Die Motivation hinter der Leitkultur-Idee ist ein friedliches Zusammenleben der verschiedenen Kulturen in Deutschland- unter geteilten Werten, so hat das jedenfalls der Politologe Bassam Tibi definiert, der mit diesem Begriff die Debatte schon vor 20 Jahren auslöste. Tatsächlich finde ich es aber sehr schwierig, eine verbindliche Kultur einzuführen, schließlich profitieren wir ja auch davon, in unserem Alltag verschiedene Kulturen zu erleben, sie lehren uns Toleranz und geben uns neue Blickwinkle und Impulse.
So wie de Maiziere die deutsche Leitkultur beschreibt, grenzt sie sich ganz klar vom politischen Islam ab, mit seiner flachen "Wir-sind-nicht-Burka"-Rhetorik distanziert er sich aber auch vom Islam im Allgemeinten und setzt christlich-westliche Werte als Normen.
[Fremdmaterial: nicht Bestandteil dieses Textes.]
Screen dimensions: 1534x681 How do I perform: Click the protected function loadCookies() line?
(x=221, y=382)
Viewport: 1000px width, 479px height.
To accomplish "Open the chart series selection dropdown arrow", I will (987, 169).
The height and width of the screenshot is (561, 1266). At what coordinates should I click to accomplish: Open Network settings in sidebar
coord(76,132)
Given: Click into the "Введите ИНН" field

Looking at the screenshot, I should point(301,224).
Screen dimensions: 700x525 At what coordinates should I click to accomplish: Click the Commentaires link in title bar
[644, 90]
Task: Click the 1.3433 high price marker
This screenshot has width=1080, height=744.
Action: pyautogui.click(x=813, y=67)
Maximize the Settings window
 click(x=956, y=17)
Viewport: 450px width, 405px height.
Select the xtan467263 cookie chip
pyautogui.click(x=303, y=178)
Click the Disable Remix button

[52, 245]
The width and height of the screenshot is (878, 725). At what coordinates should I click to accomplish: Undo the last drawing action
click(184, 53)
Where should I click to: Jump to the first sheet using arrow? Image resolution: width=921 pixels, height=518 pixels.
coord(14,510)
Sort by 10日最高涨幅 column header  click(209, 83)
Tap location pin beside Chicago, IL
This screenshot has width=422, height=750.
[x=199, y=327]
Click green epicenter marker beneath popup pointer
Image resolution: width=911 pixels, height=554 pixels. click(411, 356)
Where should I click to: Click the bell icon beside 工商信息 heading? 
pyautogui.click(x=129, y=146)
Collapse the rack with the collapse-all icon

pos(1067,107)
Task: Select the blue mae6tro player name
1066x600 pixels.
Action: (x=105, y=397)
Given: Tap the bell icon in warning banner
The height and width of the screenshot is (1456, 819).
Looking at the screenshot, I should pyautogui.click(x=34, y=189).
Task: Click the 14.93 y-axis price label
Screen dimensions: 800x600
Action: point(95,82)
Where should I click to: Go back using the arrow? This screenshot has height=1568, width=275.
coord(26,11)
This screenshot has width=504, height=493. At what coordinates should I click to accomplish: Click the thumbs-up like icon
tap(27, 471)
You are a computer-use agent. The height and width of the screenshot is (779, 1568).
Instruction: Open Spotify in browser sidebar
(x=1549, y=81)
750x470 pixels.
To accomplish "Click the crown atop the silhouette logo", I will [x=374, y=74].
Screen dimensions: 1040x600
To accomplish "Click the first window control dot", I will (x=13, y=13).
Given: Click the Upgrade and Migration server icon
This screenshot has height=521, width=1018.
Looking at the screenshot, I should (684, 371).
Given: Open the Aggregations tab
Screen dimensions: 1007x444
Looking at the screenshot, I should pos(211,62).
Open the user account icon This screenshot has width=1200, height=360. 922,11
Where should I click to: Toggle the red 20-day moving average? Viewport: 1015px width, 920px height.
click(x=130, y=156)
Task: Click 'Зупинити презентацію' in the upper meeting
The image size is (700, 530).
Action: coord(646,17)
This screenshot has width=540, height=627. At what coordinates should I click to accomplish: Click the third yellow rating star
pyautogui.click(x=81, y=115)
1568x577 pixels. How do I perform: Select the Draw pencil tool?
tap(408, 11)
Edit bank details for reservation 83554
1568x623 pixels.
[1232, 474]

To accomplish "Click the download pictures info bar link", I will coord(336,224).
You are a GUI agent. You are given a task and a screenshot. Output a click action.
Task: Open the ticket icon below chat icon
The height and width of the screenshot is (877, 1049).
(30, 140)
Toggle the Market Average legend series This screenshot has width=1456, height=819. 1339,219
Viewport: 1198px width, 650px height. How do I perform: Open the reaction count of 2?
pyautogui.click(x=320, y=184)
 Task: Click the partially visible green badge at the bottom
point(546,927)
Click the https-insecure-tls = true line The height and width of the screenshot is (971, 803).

Sind also Muslima, die ihre Religion auf ihre Weise ausleben, nicht Teil Deutschlands? Über die Burka und religiöse Kopfbedeckungen kann und muss man diskutieren, sich verschiedene Meinungen anhören, aber letztlich hat jeder Mensch das Recht zur Selbstbestimmung und ist trotzdem als Bürger und Bürgerin Deutschlands ein Teil von uns.
So glaube ich nicht, dass eine Leitkultur die Gesellschaft Deutschlands eint – Vor allem nicht, wenn sie von einem bereits etwas älteren konservativen CDU-Politiker definiert werden, der große Bevölkerungsgruppen politisch nicht vertritt. Die Errungenschaften Deutschlands, zu denen beispielsweise unser Sozialstaat, eine sichere und wohlhabende Gesellschaft und eine stabile Wirtschaft gehören, sollten Grund genug bieten, sich zu Deutschland und seinen Werten zu bekennen – Aber da müssen, gerade wenn es um die Integration von Menschen mit Migrations- und Fluchthintergrund geht, noch viele Fortschritte erzielt werden zu einem demokratischen, innergesellschaftlichen Integrationsprozess.